When I moved to western Queens more than a decade ago, amid the
Great Recession, one-bedroom apartments were listing for sale at
about $200,000. Some of these apartments today — generally
600-700 square feet of space — now sell for more than $500,000,
plus maintenance fees.
Homes with two or three bedrooms, and perhaps a driveway or tiny
patch of backyard, have grown even more out-of-reach for the
majority of families. Half-century-old properties (many of which
require extensive renovations) used to sell for about $500,000.
They’re now listing for more than $1 million — sometimes $1.5
million.
The rental scene is just as tough, even though there an
increasing number of units are available. The median rent in
Queens was about $1,400 a month in 2016.
Today, studios or one-bedroom units in older buildings in or
around LIC rent for more than $2,000 a month. Studios and
one-bedroom units in LIC’s shiny new towers are north of $3,000 a month, and
two-bedroom units can run $4,000-$5,000 per month.
While many of the new buildings in LIC have a limited number of
subsidized units, you must apply through lotteries to
rent them. The process comes with significant income restrictions
and it can take years before applicants get selected. Even if
you’re picked, the “affordable” unit price breaks can be
negligible.
Amazon is almost certain to make this situation
more difficult for lower-income households. I suspect that
most of the roughly 25,000 people expected to work at Amazon’s
LIC headquarters would not settle there. More likely, they’d
look at other nearby neighborhoods, causing housing prices to
spike further and fueling the city’s ongoing hyper-gentrification.
This is not a tenable situation for a typical Queens resident,
about half of whom are immigrants.
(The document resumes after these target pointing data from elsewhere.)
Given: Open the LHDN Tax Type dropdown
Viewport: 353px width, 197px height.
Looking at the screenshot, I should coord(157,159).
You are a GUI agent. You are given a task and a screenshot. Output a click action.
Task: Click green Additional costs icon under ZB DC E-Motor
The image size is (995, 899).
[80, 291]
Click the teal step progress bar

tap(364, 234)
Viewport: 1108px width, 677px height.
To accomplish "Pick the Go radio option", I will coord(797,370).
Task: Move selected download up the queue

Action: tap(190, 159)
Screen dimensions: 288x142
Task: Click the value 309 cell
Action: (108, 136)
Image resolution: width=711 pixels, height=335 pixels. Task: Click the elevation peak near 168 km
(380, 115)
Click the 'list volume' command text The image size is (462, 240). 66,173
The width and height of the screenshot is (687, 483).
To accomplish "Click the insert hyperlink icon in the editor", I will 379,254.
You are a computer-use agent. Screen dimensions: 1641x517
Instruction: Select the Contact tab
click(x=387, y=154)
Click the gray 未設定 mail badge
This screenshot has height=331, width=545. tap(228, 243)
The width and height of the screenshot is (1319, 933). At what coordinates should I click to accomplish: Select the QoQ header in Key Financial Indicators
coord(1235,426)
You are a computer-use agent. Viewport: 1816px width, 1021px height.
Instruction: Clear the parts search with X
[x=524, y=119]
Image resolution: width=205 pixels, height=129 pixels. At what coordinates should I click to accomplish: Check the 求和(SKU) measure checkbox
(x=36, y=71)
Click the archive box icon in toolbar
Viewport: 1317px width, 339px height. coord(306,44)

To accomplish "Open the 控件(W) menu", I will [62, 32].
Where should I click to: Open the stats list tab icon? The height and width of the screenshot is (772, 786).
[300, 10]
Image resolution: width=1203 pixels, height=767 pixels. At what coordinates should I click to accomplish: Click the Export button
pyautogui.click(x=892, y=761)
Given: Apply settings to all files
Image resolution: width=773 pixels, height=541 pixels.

Many also
live in poverty; the median
income here for a household — as in an entire family — was
roughly $60,000 a year in 2016. Rent can gobble up a majority of
these families’ take-home salaries.
These are comparatively short-term concerns, though. Future
generation will have a lot more to worry about.
How will Amazon deal with climate change?
Over the long-term, many working families in western Queens might
secure a better future by
packing up and leaving (if they can afford it). This is a
conversation that my wife and I have with increasing frequency as
we plan for the future of our family.
Climate change is here to stay, and its effects will
get much worse and more disruptive in the coming decades.
Among other problems,
hurricanes are getting
rainier, slower-moving, and
more devastating; areas of intense drought are expanding;
wildfires are intensifying; and
coral reefs that protect coasts from storms are dying.
But most relevant to Amazon HQ2’s long-term existence is the
ceaseless
rise of sea levels.
“A
2017 report from the National Oceanic and Atmospheric
Administration suggested that, under
the worst climate conditions, parts of New York — including
parts of Long Island City — could be underwater by 2100,” my
colleague Aria Bendix
wrote earlier this week.
Even if this gloomy scenario does not come to pass, LIC’s current
and future inhabitants must anticipate increasingly powerful
storm surges and chronic flooding. It’s not yet clear whether
Amazon’s leaders are taking these climate-related risks into
account, or whether they intend to work with local officials in
New York to plan for and combat those problems on a decades-long
scale.
Read more:
Here’s what Earth might look like in 100 years — if we’re
lucky
But overall, barring an all-out effort by the city, state,
and federal government to control or at least mitigate these
looming problems, building in LIC seems like a questionable
long-term investment for Amazon.
It’s unfair to single out Amazon alone, of course, when talking
about this long-term threat. As individuals and a society, we all
need to stop pretending climate change won’t affect the homes,
cities, and infrastructure we are building for future
generations. It
will, and it is, and our collective
short-sightedness is what worries me most of all.